PASSAGE START
Illinois conservation police keeping an eye out for illegal harvest of wild ginseng

SAVANNA, Illinois - It's a small plant among thousands in the woods.

"This one's close to it, you got the tree on this side and then the two on the other," said Audrey Jones, Illinois Conservation Police Officer.

Wild ginseng may not be your first guess of a lucrative cash crop, but it is.

Wild ginseng roots are as valuable as medicine in Chinese culture, that poachers have turned it into something of an endangered species in America.

The plant can be sold for as much as $350 a pound.

Harvesting it from state lands is illegal, three people were caught in Central Iowa in September of 2016 and in 2015 two men in Illinois faced charges in a case at a Bureau County nature preserve.

"You`ll have people that will try to dig it before now, the season opens the first Saturday in September and then it goes to November 1st, that's your selling season," said Jones.

Jones says it can be hard to catch a digger in the act.

"They could be wearing camouflage, they can hide from you, some of them will have people drop them off and then pick them up later," said Jones.

Conservation officers want more people to be on the look-out for ginseng thieves and Jones says anyone trying to steal the plant will be prosecuted.

"That would be a $150 bond and you could be finger printed," said Jones.

So far this year, Jones hasn't caught a digger yet but will be keeping an eye out to protect this natural resource.
PASSAGE END
# PROBLEM REQUIREMENTS
Please return the wild ginseng article above in full, word for word.
MATERIAL PROVIDED START
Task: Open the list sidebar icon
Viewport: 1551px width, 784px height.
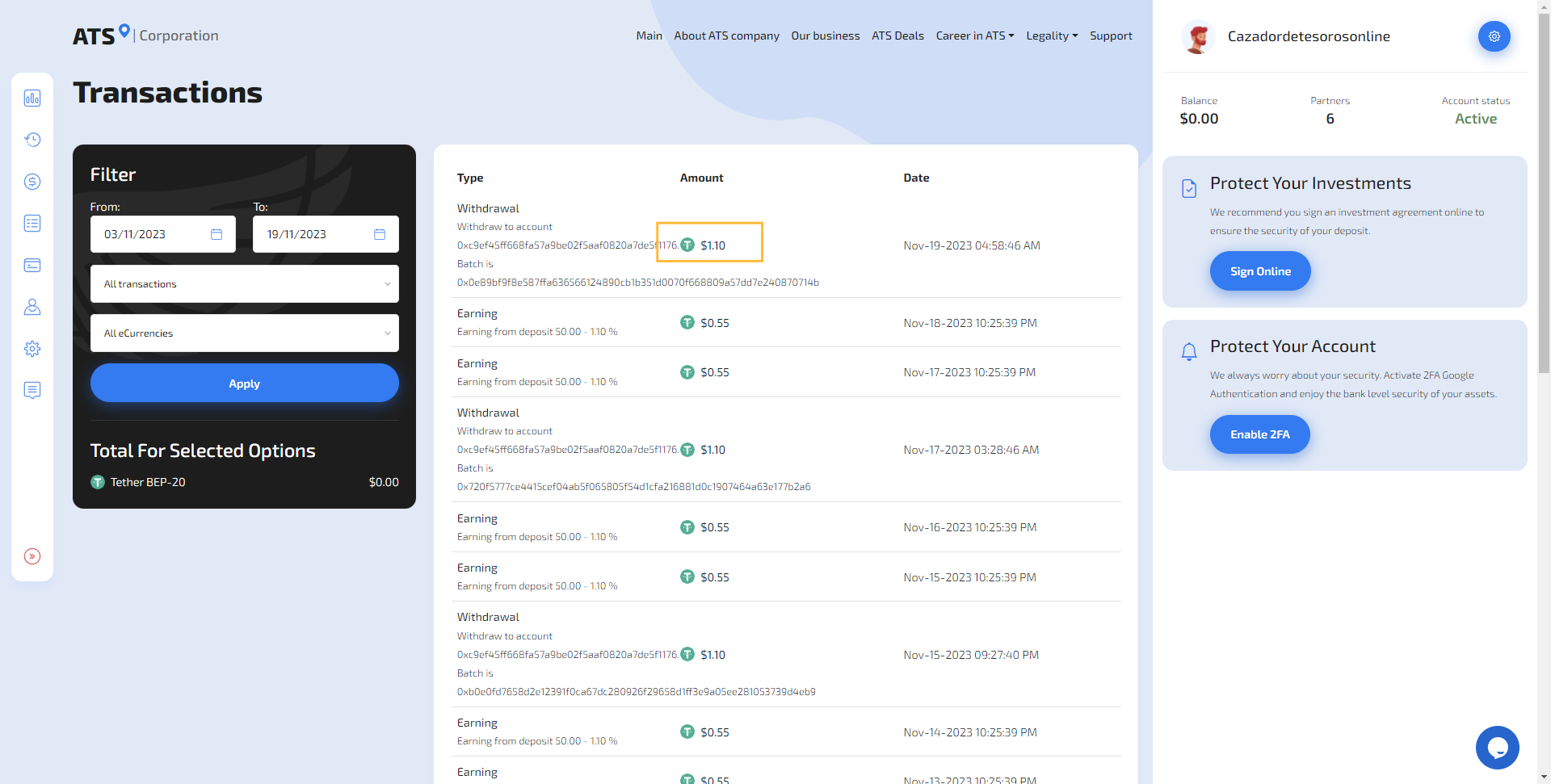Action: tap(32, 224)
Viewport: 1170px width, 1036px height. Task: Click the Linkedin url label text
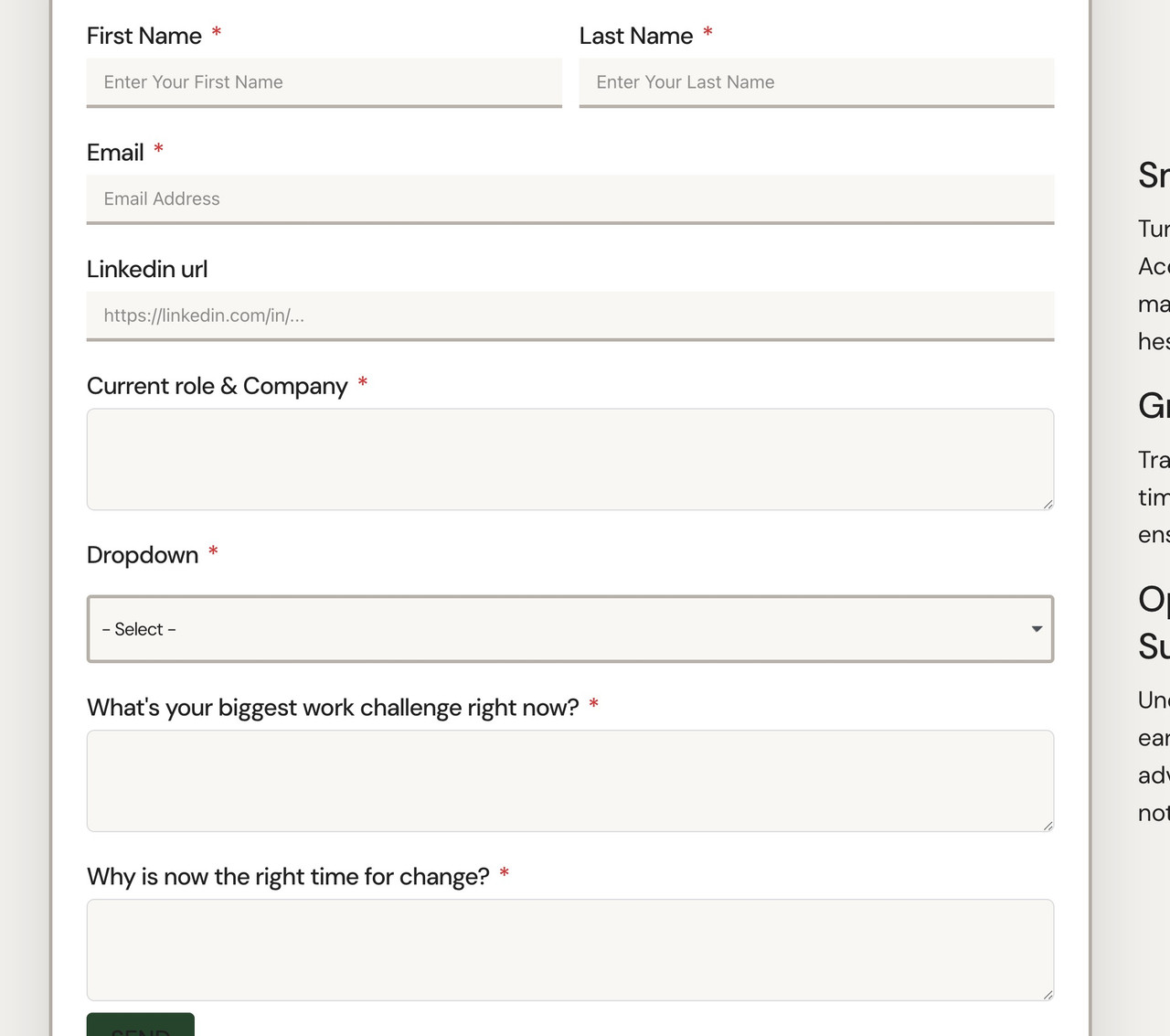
MATERIAL PROVIDED END
# OUTPUT FOR THIS EXERCISE
Illinois conservation police keeping an eye out for illegal harvest of wild ginseng

SAVANNA, Illinois - It's a small plant among thousands in the woods.

"This one's close to it, you got the tree on this side and then the two on the other," said Audrey Jones, Illinois Conservation Police Officer.

Wild ginseng may not be your first guess of a lucrative cash crop, but it is.

Wild ginseng roots are as valuable as medicine in Chinese culture, that poachers have turned it into something of an endangered species in America.

The plant can be sold for as much as $350 a pound.

Harvesting it from state lands is illegal, three people were caught in Central Iowa in September of 2016 and in 2015 two men in Illinois faced charges in a case at a Bureau County nature preserve.

"You`ll have people that will try to dig it before now, the season opens the first Saturday in September and then it goes to November 1st, that's your selling season," said Jones.

Jones says it can be hard to catch a digger in the act.

"They could be wearing camouflage, they can hide from you, some of them will have people drop them off and then pick them up later," said Jones.

Conservation officers want more people to be on the look-out for ginseng thieves and Jones says anyone trying to steal the plant will be prosecuted.

"That would be a $150 bond and you could be finger printed," said Jones.

So far this year, Jones hasn't caught a digger yet but will be keeping an eye out to protect this natural resource.